In December, Tammy revealed that when the family brought his car home from the NDSCS campus after his initial disappearance, they found the carpeting was completely wet, as well as several inches of water in the spare tire well in the trunk. This suggested to the family that someone may have killed Andrew, put his body in the trunk and driven it to the river, then returned to campus. A security camera monitoring the parking lot was not functioning that night. Someone who had talked to Tammy reported seeing three people cleaning a car similar to her son's the night of his disappearance.

Tammy questioned whether the NDSCS campus police were capable of handling the investigation by themselves and asked why the case had not been referred to North Dakota's Bureau of Criminal Investigation (BCI), the Minnesota Bureau of Criminal Apprehension (BCA), or the Federal Bureau of Investigation (FBI). She started a Facebook page about the case, in which she promised to reveal, every few months, further information pointing towards a murder as a way to prod authorities to investigate those leads.

== State review of SEMCA ==
In August 2014, Tammy Sadek called on North Dakota Attorney General Wayne Stenehjem to investigate SEMCA's handling of her son's work as a CI. Stenehjem put together a panel of three veteran law enforcement officers, two from elsewhere in North Dakota and one from neighboring South Dakota.

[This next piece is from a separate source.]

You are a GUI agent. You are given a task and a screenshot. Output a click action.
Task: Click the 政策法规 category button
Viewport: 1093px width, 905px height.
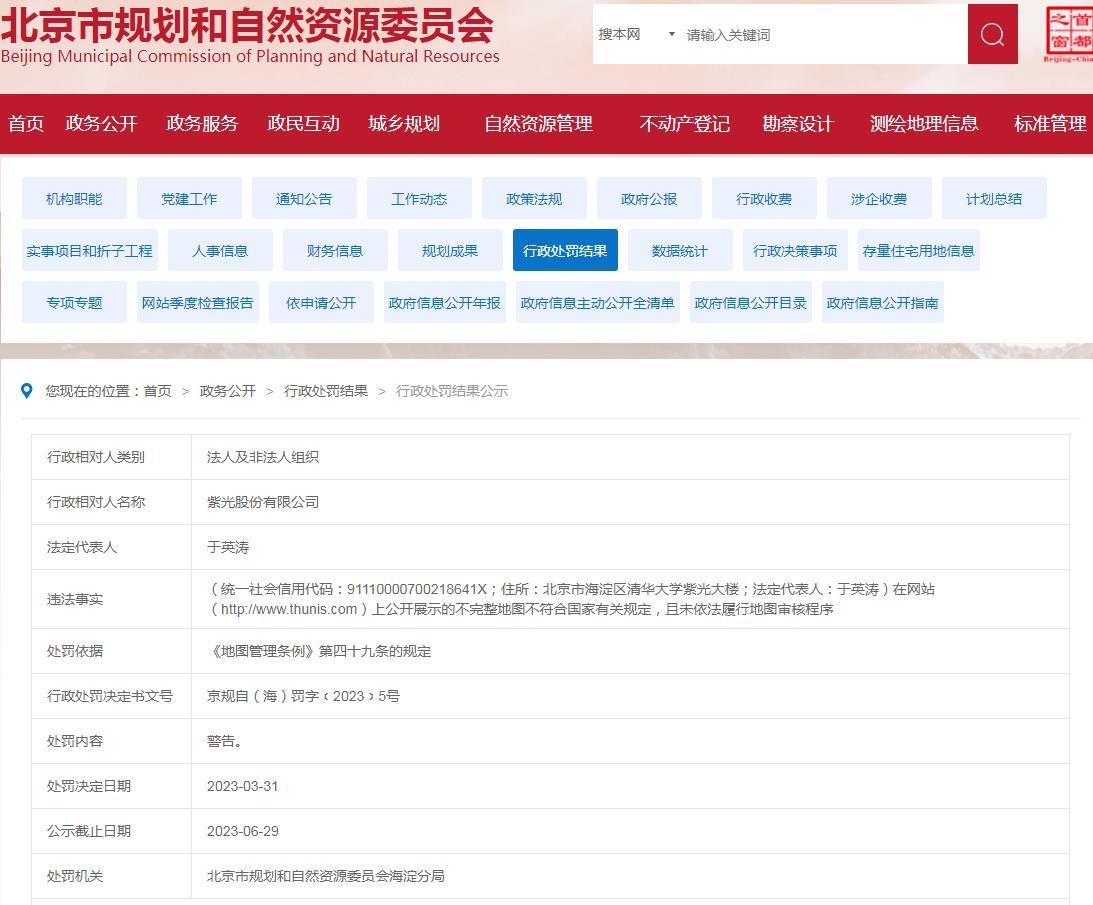point(534,199)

Wahpeton Police Chief Scott Thorsteinson, one of the 11 law enforcement officers on SEMCA's board, defended the use of CIs. "These types of investigations are conducted the same way pretty much everywhere where people breathe in and out", he said. "They never did anything wrong that needed to be changed".

The panel's report, published in early 2015, found that most of SEMCA's handling of Sadek had followed established law and procedure. However, it did suggest placing SEMCA under the authority of a BCI agent, as the agency was one of only two such multi-jurisdictional task forces in the state that was not; the recommendation was followed by the end of the year. Tammy stated that the panel was not truly independent, while John Burton, a California lawyer and vice president of the National Police Accountability Project, told the Associated Press that supposedly independent reviews of law enforcement malfeasance by other people in that field are "just a charade".

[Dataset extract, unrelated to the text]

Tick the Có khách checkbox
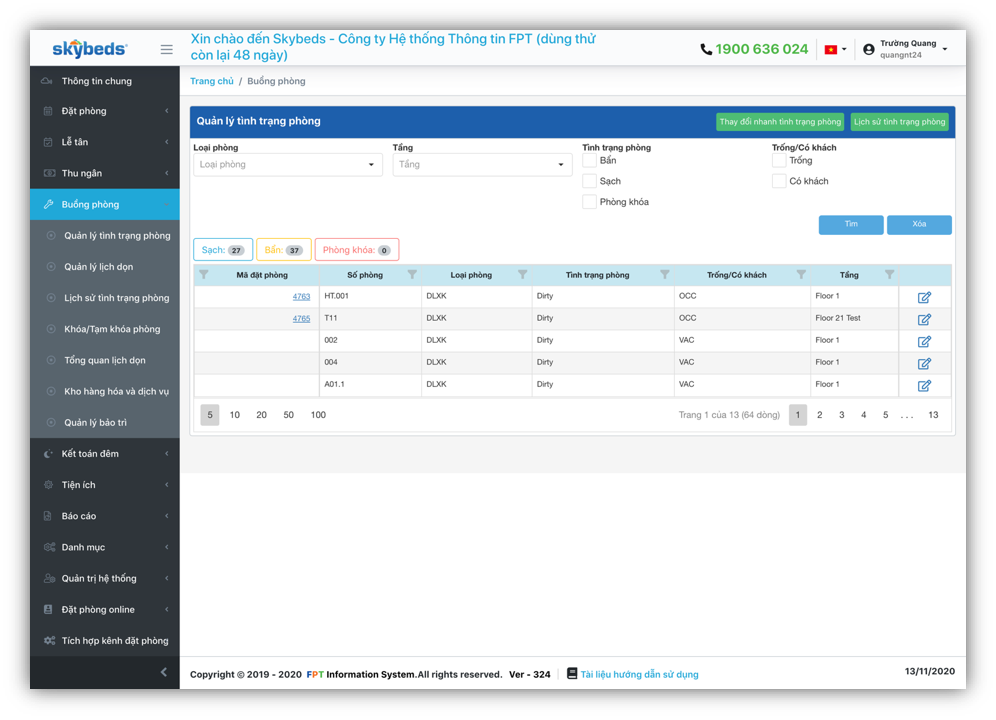Viewport: 996px width, 720px height. click(779, 181)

==Subsequent developments==
===Andrew's Law===
In December 2015, the CBS News program 60 Minutes compared Sadek's case to that of another NDSCS student who had also been arrested by SEMCA for selling marijuana on campus. Unlike Sadek, the student declined to become a CI after he says he was told a lawyer could not help him even after he asked for one, a claim denied by law enforcement. After leaving that interview, the student retained a lawyer and received a sentence of two years' probation and an $800 fine, considerably less than the 30 years he had been threatened with. An undercover narcotics officer told 60 Minutes that legally he was not required to inform arrestees of their Sixth Amendment rights until after they were charged and about to be asked questions which might elicit self-incriminating answers. Few jurisdictions had, at the time, any consistent policies regarding the handling of young CIs.

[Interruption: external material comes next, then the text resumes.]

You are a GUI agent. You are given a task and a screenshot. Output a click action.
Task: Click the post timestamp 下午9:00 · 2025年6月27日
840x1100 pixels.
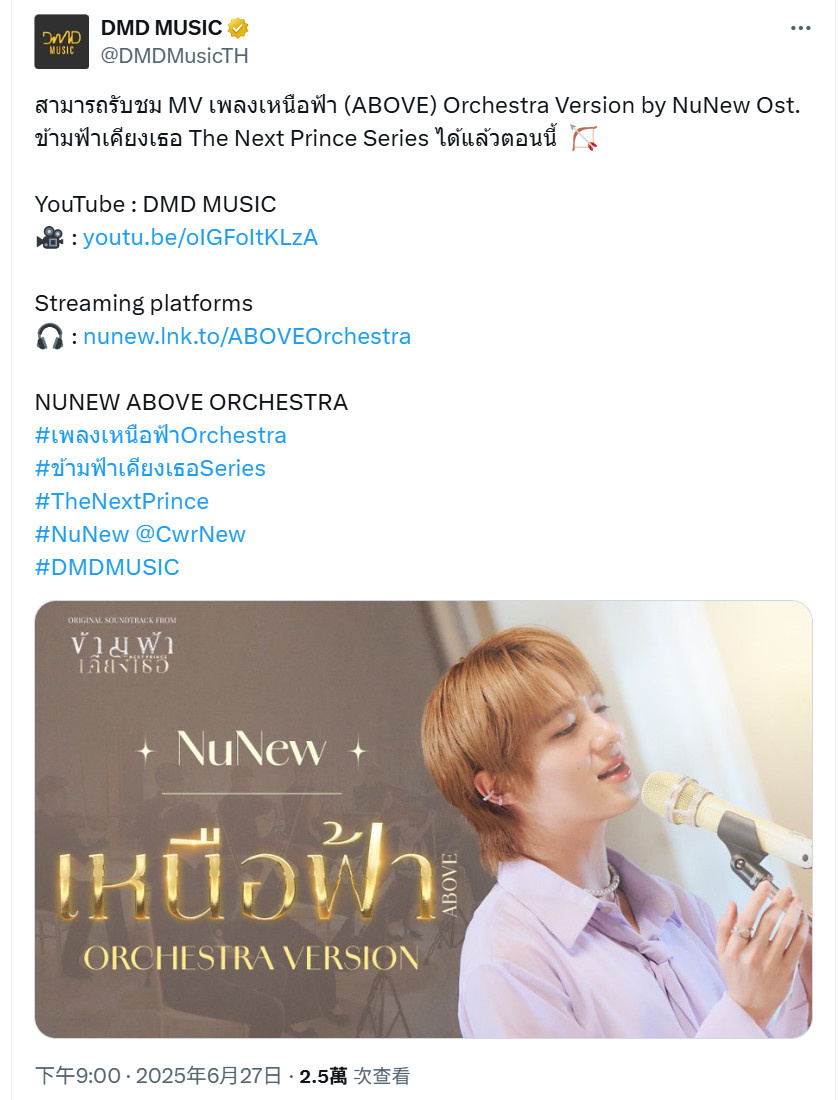click(159, 1075)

Shortly afterwards, Republican gubernatorial candidate Rick Becker announced he was drafting legislation in response to the Sadek case, in cooperation with Sadek's parents, in response to the broadcast. The bill would lower the penalties for possessing marijuana on campus by making the offenses less severe, ending mandatory sentencing and increasing the amount that drug offenders must have to be charged with dealing. The bill also included provisions to protect CIs modeled on Rachel's Law, a similar statute passed in Florida following the 2008 murder of Rachel Hoffman, a 23-year-old killed by dealers in a botched drug sting while she was a CI. Stenehjem, Becker's primary opponent, was unconvinced that the law was needed: "I think we do have protocols in effect, and if we need to make any adjustments to those ... we can do that without legislation."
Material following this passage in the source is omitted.